Return every entry in full, with no alterations.

[Dataset items]
================================

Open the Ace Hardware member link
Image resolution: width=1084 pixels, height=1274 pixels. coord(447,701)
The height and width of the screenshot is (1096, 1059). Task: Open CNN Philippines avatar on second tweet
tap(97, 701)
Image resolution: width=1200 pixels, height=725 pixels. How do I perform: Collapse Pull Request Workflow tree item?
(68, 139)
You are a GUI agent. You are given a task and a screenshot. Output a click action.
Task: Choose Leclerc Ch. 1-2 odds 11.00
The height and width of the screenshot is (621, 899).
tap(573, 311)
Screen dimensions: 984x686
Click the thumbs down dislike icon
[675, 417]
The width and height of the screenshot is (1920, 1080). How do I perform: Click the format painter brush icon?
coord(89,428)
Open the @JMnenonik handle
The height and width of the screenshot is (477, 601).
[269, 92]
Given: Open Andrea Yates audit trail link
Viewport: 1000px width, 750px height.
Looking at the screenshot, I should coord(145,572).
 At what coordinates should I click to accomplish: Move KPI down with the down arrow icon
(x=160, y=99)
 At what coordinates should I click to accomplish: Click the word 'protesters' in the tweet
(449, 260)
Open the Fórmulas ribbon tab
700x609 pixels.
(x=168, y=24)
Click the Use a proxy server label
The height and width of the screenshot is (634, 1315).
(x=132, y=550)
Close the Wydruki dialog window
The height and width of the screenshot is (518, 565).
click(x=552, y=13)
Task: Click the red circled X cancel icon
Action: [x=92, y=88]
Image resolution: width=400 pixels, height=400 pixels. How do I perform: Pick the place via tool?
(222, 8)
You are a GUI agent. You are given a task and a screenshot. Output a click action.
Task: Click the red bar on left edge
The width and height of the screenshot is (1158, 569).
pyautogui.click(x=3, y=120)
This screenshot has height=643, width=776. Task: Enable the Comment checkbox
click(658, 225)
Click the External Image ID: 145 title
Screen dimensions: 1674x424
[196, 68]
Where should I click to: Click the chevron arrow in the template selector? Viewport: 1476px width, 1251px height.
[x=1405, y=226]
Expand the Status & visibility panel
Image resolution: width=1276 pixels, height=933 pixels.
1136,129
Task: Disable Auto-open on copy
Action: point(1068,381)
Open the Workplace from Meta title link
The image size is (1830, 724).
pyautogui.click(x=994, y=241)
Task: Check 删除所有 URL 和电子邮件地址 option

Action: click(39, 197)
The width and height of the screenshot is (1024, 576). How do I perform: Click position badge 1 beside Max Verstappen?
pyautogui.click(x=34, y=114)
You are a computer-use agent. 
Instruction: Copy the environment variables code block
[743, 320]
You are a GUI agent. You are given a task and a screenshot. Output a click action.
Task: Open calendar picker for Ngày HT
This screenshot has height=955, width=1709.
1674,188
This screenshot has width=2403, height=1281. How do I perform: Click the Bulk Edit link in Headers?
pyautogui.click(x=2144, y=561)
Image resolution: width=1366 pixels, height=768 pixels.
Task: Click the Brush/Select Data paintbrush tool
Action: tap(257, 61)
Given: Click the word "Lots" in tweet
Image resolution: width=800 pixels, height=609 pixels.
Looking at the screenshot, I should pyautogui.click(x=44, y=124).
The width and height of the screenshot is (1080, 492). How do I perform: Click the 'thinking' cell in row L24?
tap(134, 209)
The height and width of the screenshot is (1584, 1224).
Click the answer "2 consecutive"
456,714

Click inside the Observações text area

================================

*Response to this exercise*
Open the Ace Hardware member link
Image resolution: width=1084 pixels, height=1274 pixels. coord(447,701)
The height and width of the screenshot is (1096, 1059). Task: Open CNN Philippines avatar on second tweet
tap(97, 701)
Image resolution: width=1200 pixels, height=725 pixels. How do I perform: Collapse Pull Request Workflow tree item?
(68, 139)
You are a GUI agent. You are given a task and a screenshot. Output a click action.
Task: Choose Leclerc Ch. 1-2 odds 11.00
The height and width of the screenshot is (621, 899).
tap(573, 311)
Screen dimensions: 984x686
Click the thumbs down dislike icon
[675, 417]
The width and height of the screenshot is (1920, 1080). How do I perform: Click the format painter brush icon?
coord(89,428)
Open the @JMnenonik handle
The height and width of the screenshot is (477, 601).
[269, 92]
Given: Open Andrea Yates audit trail link
Viewport: 1000px width, 750px height.
Looking at the screenshot, I should coord(145,572).
 At what coordinates should I click to accomplish: Move KPI down with the down arrow icon
(x=160, y=99)
 At what coordinates should I click to accomplish: Click the word 'protesters' in the tweet
(449, 260)
Open the Fórmulas ribbon tab
700x609 pixels.
(x=168, y=24)
Click the Use a proxy server label
The height and width of the screenshot is (634, 1315).
(x=132, y=550)
Close the Wydruki dialog window
The height and width of the screenshot is (518, 565).
click(x=552, y=13)
Task: Click the red circled X cancel icon
Action: [x=92, y=88]
Image resolution: width=400 pixels, height=400 pixels. How do I perform: Pick the place via tool?
(222, 8)
You are a GUI agent. You are given a task and a screenshot. Output a click action.
Task: Click the red bar on left edge
The width and height of the screenshot is (1158, 569).
pyautogui.click(x=3, y=120)
This screenshot has height=643, width=776. Task: Enable the Comment checkbox
click(658, 225)
Click the External Image ID: 145 title
Screen dimensions: 1674x424
[196, 68]
Where should I click to: Click the chevron arrow in the template selector? Viewport: 1476px width, 1251px height.
[x=1405, y=226]
Expand the Status & visibility panel
Image resolution: width=1276 pixels, height=933 pixels.
1136,129
Task: Disable Auto-open on copy
Action: point(1068,381)
Open the Workplace from Meta title link
The image size is (1830, 724).
pyautogui.click(x=994, y=241)
Task: Check 删除所有 URL 和电子邮件地址 option

Action: click(39, 197)
The width and height of the screenshot is (1024, 576). How do I perform: Click position badge 1 beside Max Verstappen?
pyautogui.click(x=34, y=114)
You are a computer-use agent. 
Instruction: Copy the environment variables code block
[743, 320]
You are a GUI agent. You are given a task and a screenshot. Output a click action.
Task: Open calendar picker for Ngày HT
This screenshot has height=955, width=1709.
1674,188
This screenshot has width=2403, height=1281. How do I perform: Click the Bulk Edit link in Headers?
pyautogui.click(x=2144, y=561)
Image resolution: width=1366 pixels, height=768 pixels.
Task: Click the Brush/Select Data paintbrush tool
Action: tap(257, 61)
Given: Click the word "Lots" in tweet
Image resolution: width=800 pixels, height=609 pixels.
Looking at the screenshot, I should pyautogui.click(x=44, y=124).
The width and height of the screenshot is (1080, 492). How do I perform: Click the 'thinking' cell in row L24?
tap(134, 209)
The height and width of the screenshot is (1584, 1224).
Click the answer "2 consecutive"
456,714

Click inside the Observações text area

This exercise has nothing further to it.